In Sala Truffaut il 28 ultimo appuntamento con i film del Premio Lux del Parlamento Europeo: La donna elettrica (Isl/Fra/Ucr 2018) di Benedikt Erlingsson. Ingresso libero

In Cinema

Torna a Modena l’appuntamento con il Premio LUX del Parlamento europeo, frutto della collaborazione tra Parlamento europeo – Ufficio di Milano e Comune di ModenaAssessorato Pari Opportunità, Europe Direct e Sala Truffaut dove il 7, 21 e 28 maggio si tiene la rassegna dei tre film finalisti “La forza delle donne“. Ingresso libero fino a esaurimento dei posti disponibili.

Il premio LUX del Parlamento europeo, attraverso una selezione annuale, si pone l’obiettivo di sostenere la produzione e la distribuzione di film europei che raccontano problemi sociali e questioni politiche per spingere a riflettere ma anche a celebrare la cultura comune dell’UE. Il LUX propone una sorprendente varietà di generi e stili grazie ai film di giovani registi europei di talento.

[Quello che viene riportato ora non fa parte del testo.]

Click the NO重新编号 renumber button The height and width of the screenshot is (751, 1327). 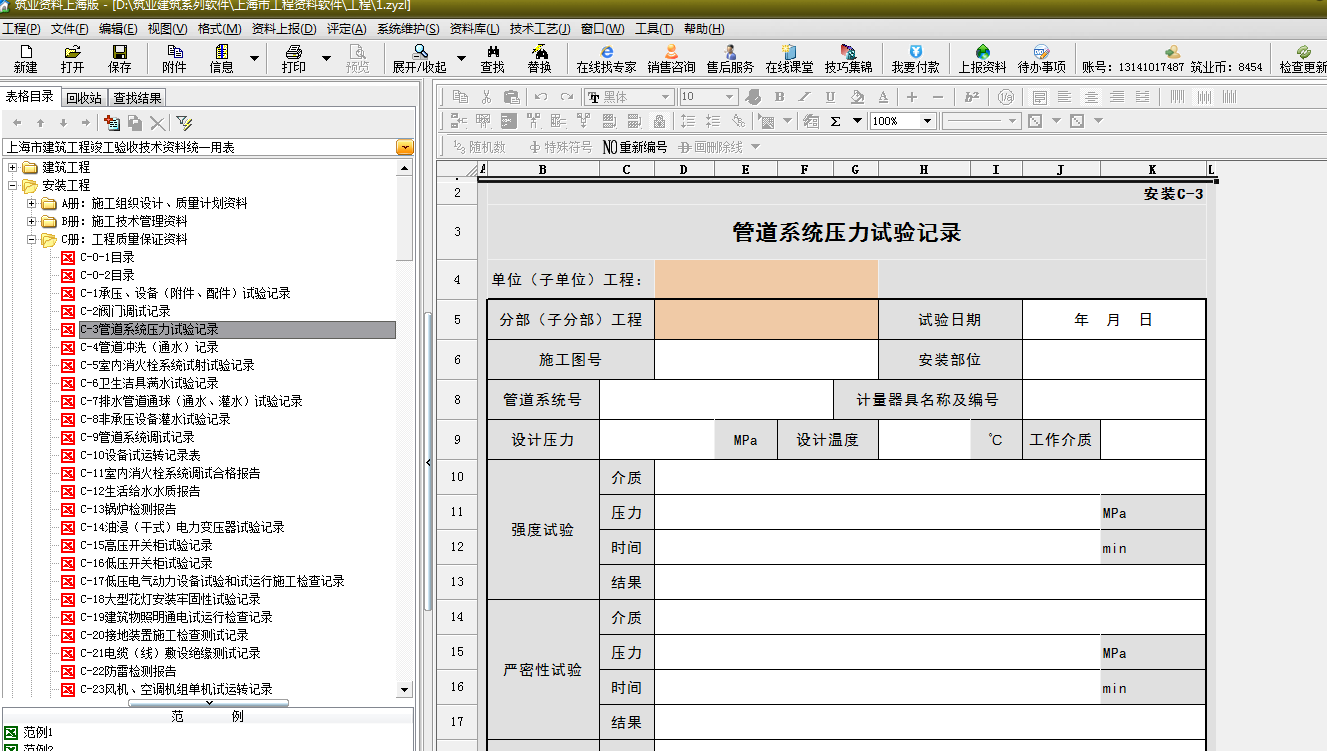pos(635,147)
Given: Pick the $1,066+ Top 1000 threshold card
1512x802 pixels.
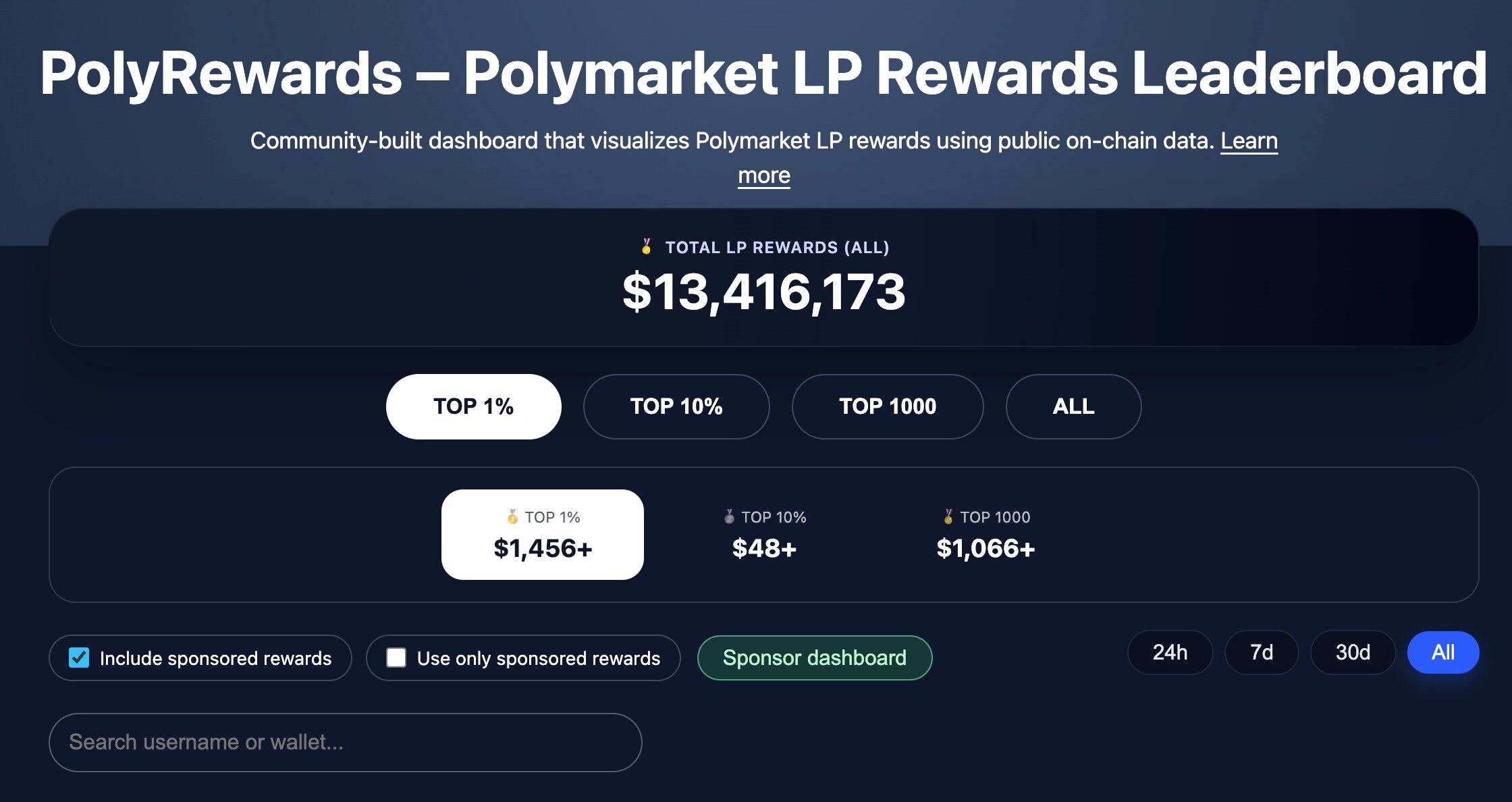Looking at the screenshot, I should 986,535.
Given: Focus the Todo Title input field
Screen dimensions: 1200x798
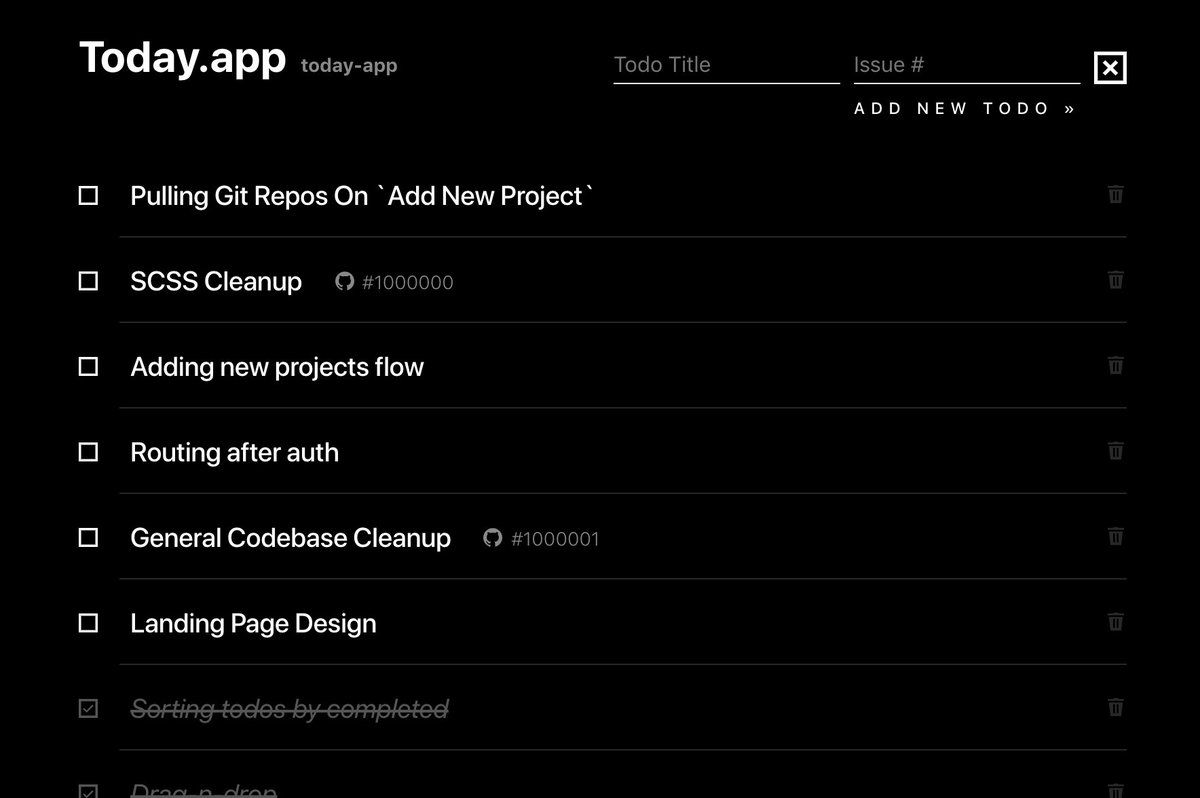Looking at the screenshot, I should pos(726,65).
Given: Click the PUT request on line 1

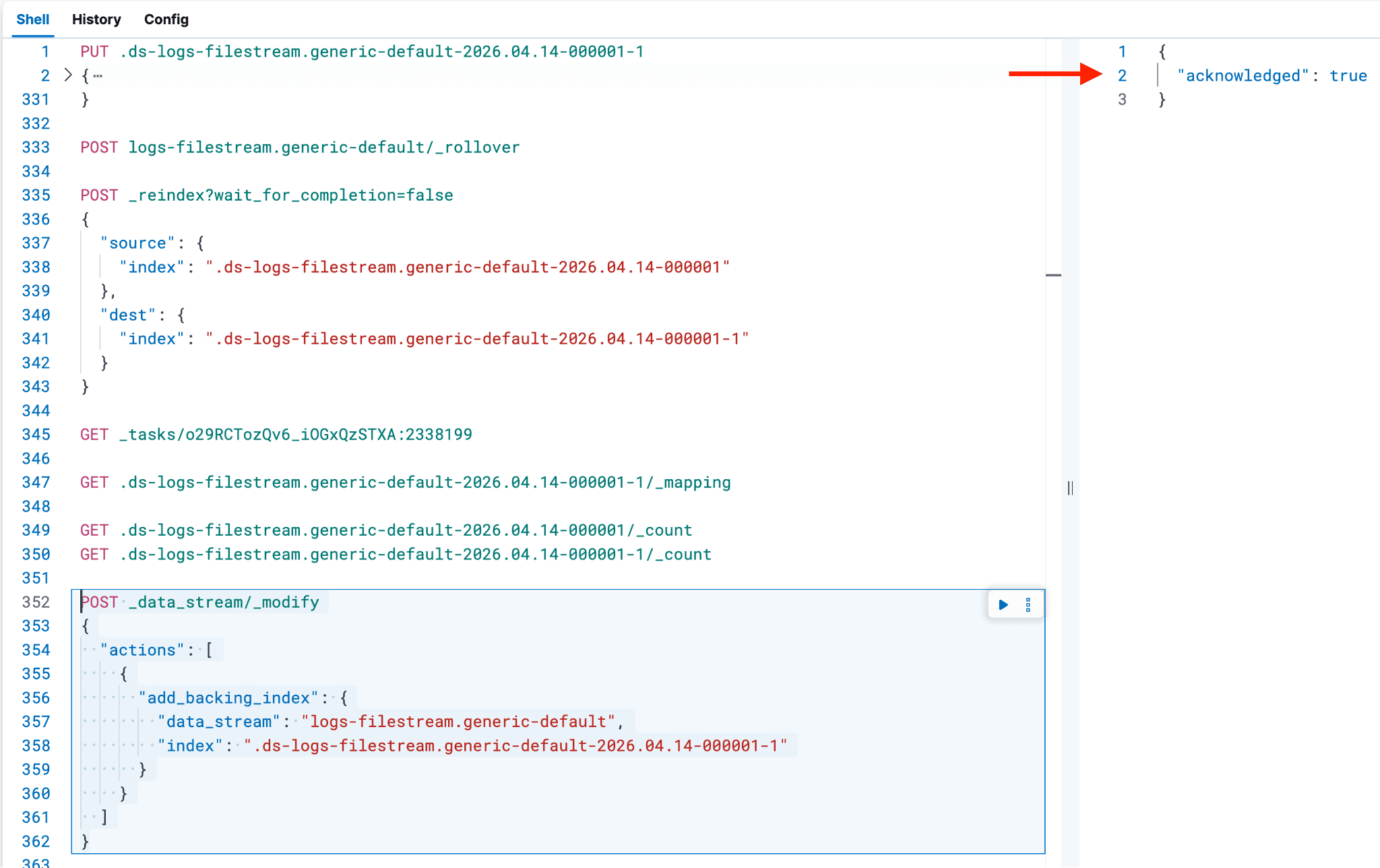Looking at the screenshot, I should pyautogui.click(x=361, y=52).
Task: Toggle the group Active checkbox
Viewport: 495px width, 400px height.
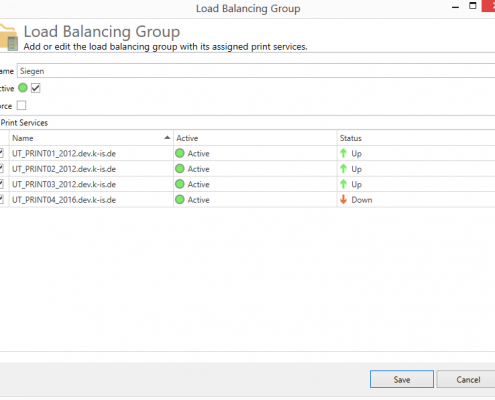Action: point(35,88)
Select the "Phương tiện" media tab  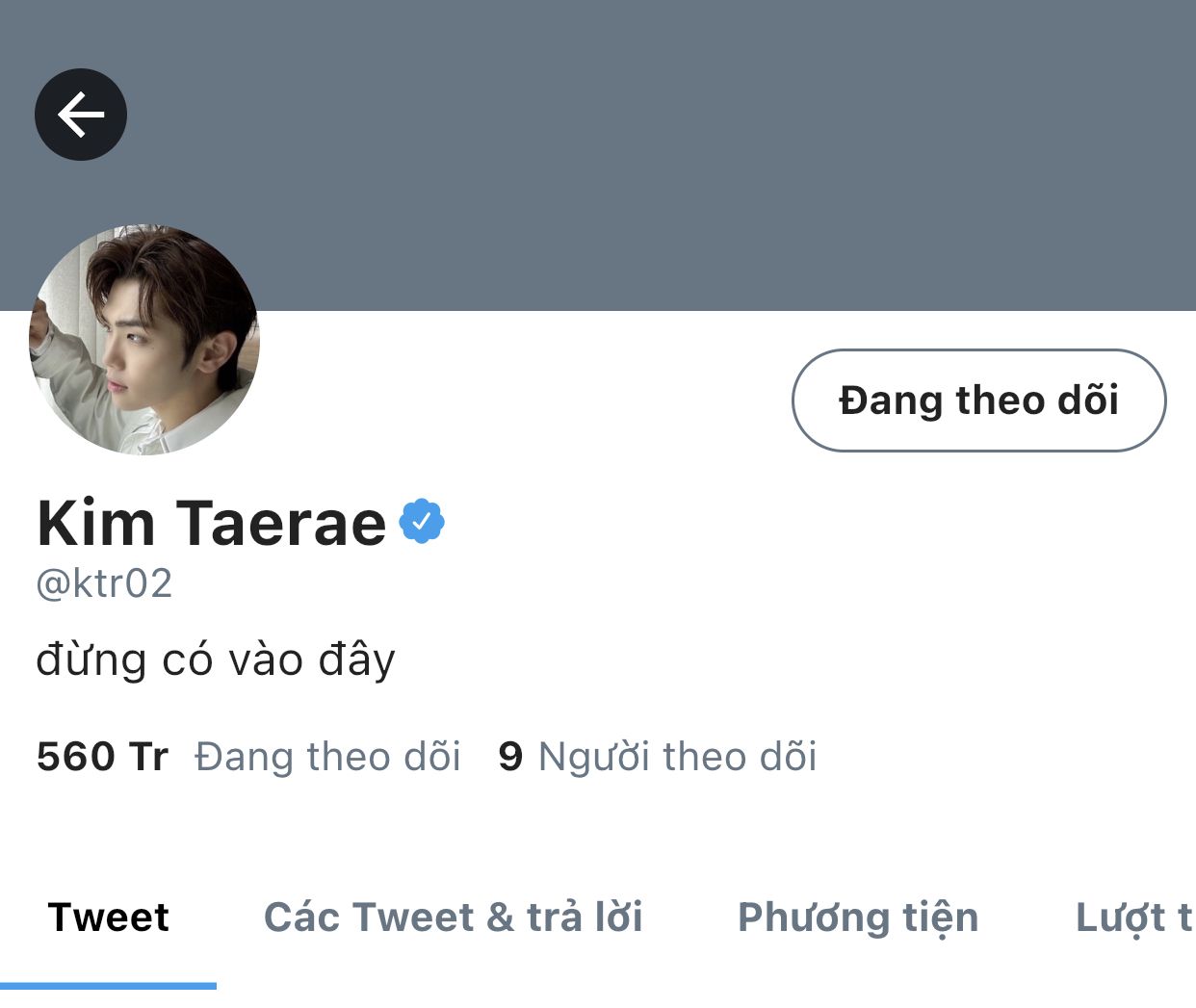click(x=857, y=917)
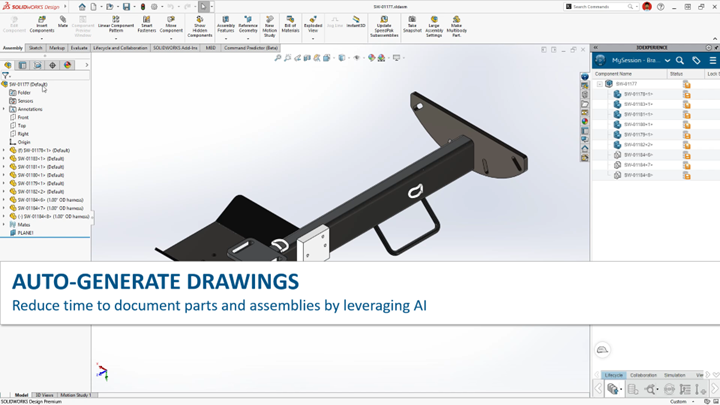Viewport: 720px width, 405px height.
Task: Select the Origin item in feature tree
Action: [x=24, y=142]
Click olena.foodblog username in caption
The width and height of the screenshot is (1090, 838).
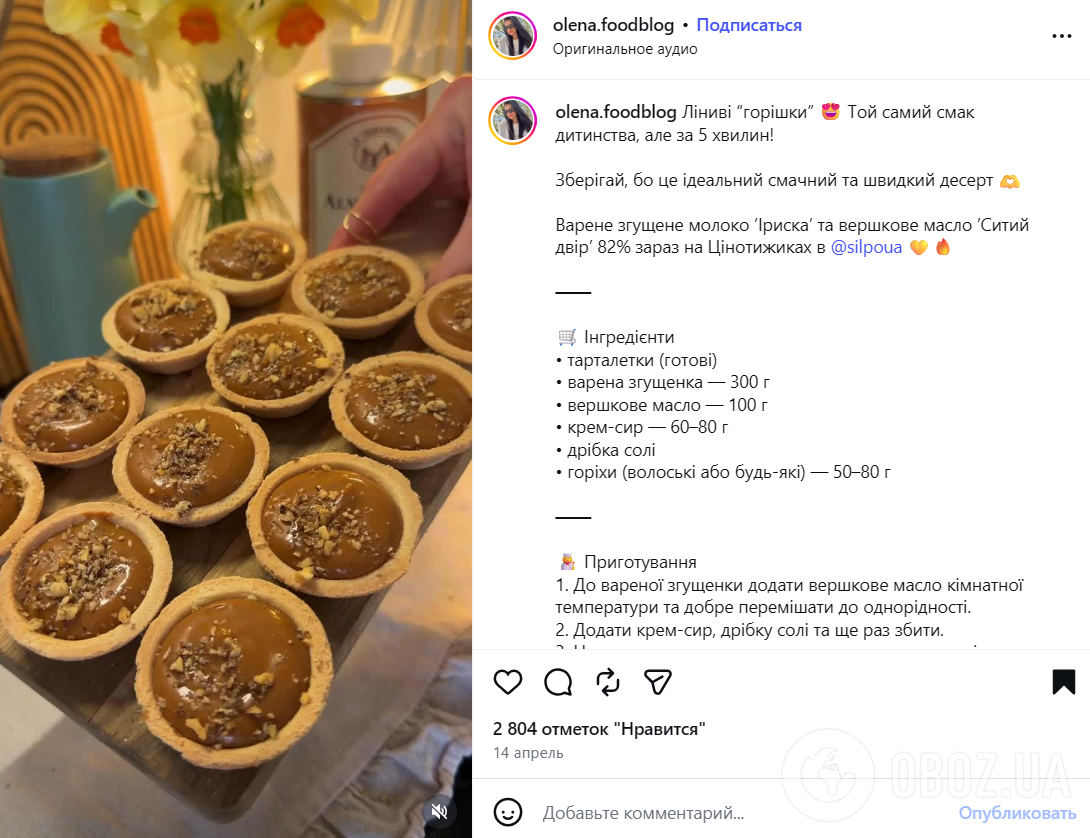615,112
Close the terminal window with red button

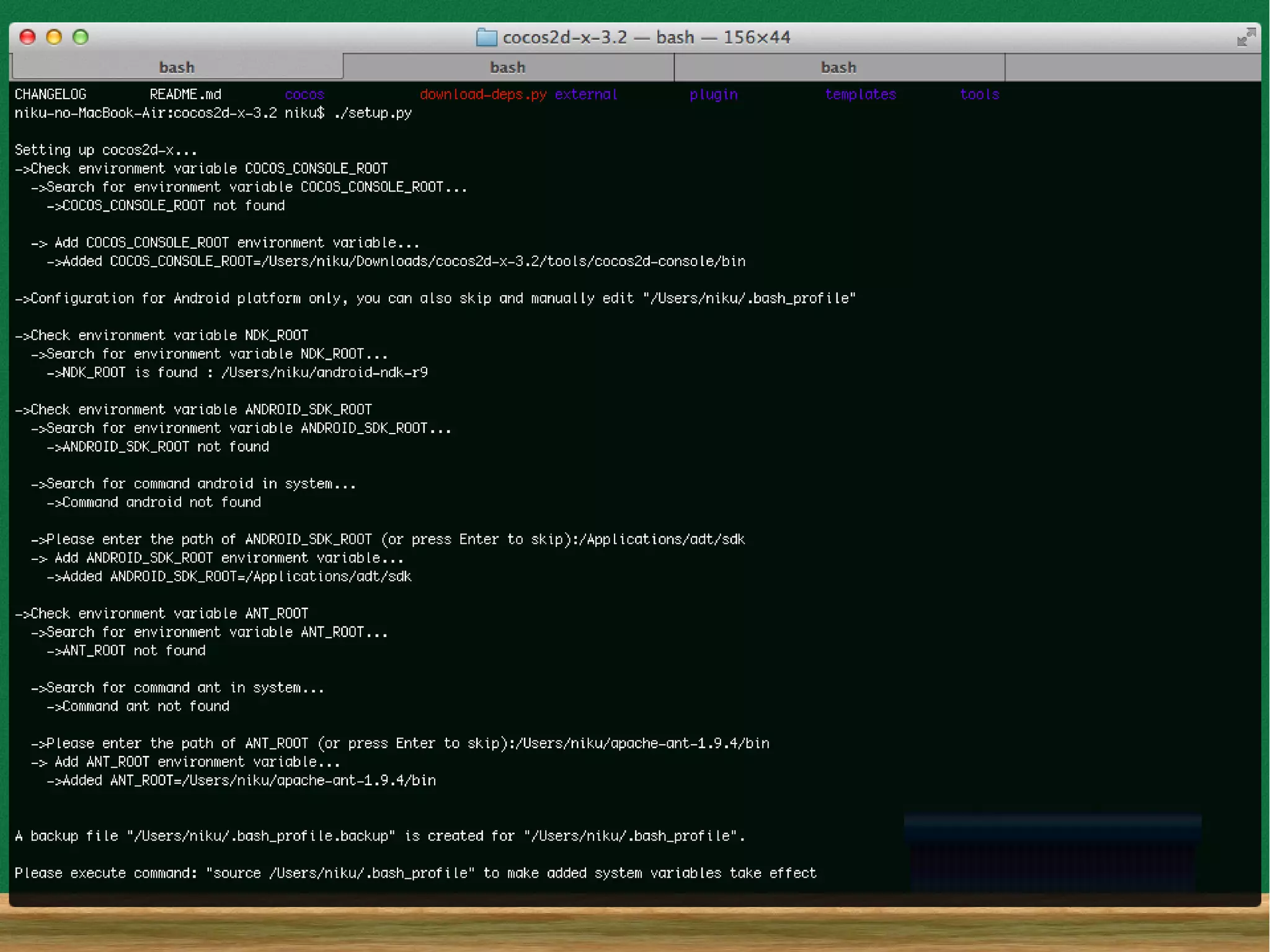pos(27,37)
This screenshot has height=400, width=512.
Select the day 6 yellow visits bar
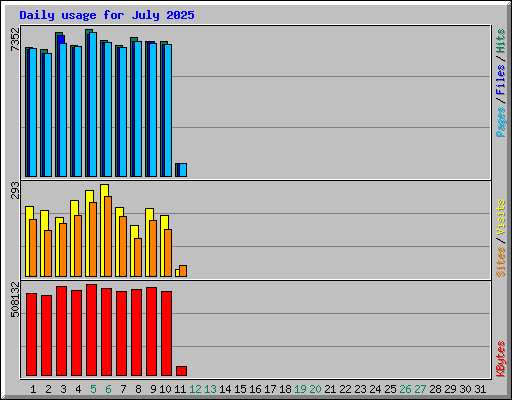click(103, 230)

Il 28 maggio alle ore 21.15 conclude la trilogia il bellissimo e appassionante: La donna elettrica  (Isl/Fra/Ucr 2018) di Benedikt Erlingsson – 101’  v.o. sott. Ita

Sabotaggio. Che parola desueta. Oggi va più di moda il boicottaggio, che si può fare anche da casa, ma Halla è una donna in guerra, come da titolo originale: lei sabota, trancia cavi, abbatte pali elettrici, dà filo da torcere alle industrie che se ne infischiano del suolo islandese. Mascherata e guantata, per non lasciare tracce, si trasforma da mite insegnante di canto in eroina ambientalista. Non si ferma davanti a niente; nemmeno quando ottiene l’adozione di una bimba ucraina, un sogno così antico che ormai lo aveva riposto in soffitta. Erlingsson, al secondo lungo di fiction dopo “Storie di cavalli e di uomini”, torna sul rapporto tra uomo e natura, ritrovandone il tono surreale e la cifra profondamente umanista. La dimensione eroica di Halla va dall’ “Odissea” ai classici del cinema di Hitchcock nella fuga e nell’assedio tra scenari brulli, il suo amore per la natura non è missione, ma necessità primaria. Eroina analogica, sa di doversi rendere invisibile e irrintracciabile, perciò ricorre a vecchie macchine da scrivere e abbatte con arco e frecce l’insolenza panottica dei droni. Non serve lo sguardo dall’alto, totalizzante; ma quello sul singolo, sull’angolo di terra da amare, sulla vita di una bambina che è solo uno dei motivi per cui salvare il mondo. La guerra di Halla è privata, forse è solo nella sua testa: esiste davvero quel trio ritmico che la segue ovunque producendo la colonna sonora? Esiste la sua gemella Asa, che all’attivismo preferisce il ritiro spirituale in India? O è solo la sua metà più pavida? Una guerra privata che ci riguarda tutti.

 

Già proiettati:

Il 7 maggio ore 21.15

L’altro volto di ogni cosa (Serbia, Francia, Qatar 2017) di Mila Turajlić – 104′  v.o. sott. ita

Una porta chiusa dentro un appartamento di Belgrado ha tenuto una famiglia separata dal proprio passato per oltre 70 anni. Non appena la regista inizia un’intima conversazione con la madre, emerge come la faglia della politica scorra nelle loro vite, rivelando una casa e un Paese infestati dalla Storia. Il documentario realizzato dalla regista serba Mila Turajlić racconta, attraverso la storia di una famiglia, la lotta di un intero paese e di un’intera società per la democrazia e contro il nazionalismo.

La regista apre le porte della sua casa allo spettatore e offre un viaggio nel tempo e nello spazio da un’unica posizione: l’intimità della casa e ciò che accade fuori dalla finestra.

La cronaca di una famiglia in Serbia diventa il bruciante ritratto di un’attivista in tempi di grande agitazione e l’occasione di interrogarsi sulla responsabilità di ogni generazione nella lotta per il proprio futuro.

 

Il 21 maggio alle ore 21.15

Styx (Germania, Austria 2018) di Wolfgang Fischer – 94′  v.o. sott. Ita

Medico tedesco si avventura in barca a vela nell’Atlantico. Ma non è un survival movie: lei cerca una natura addomesticata, un esotismo di facciata – l’isola Ascensione, dove un allievo di Darwin impiantò una giungla artificiale – e incappa nell’altra faccia del positivismo europeo, sotto forma di barcone carico di migranti. Un funny game acquatico impegnato, un dilemma tra prigionieri dell’oceano – uccidere e lasciar morire sono la stessa cosa? -, un esame di coscienza collettivo di colonizzatori e colonizzati.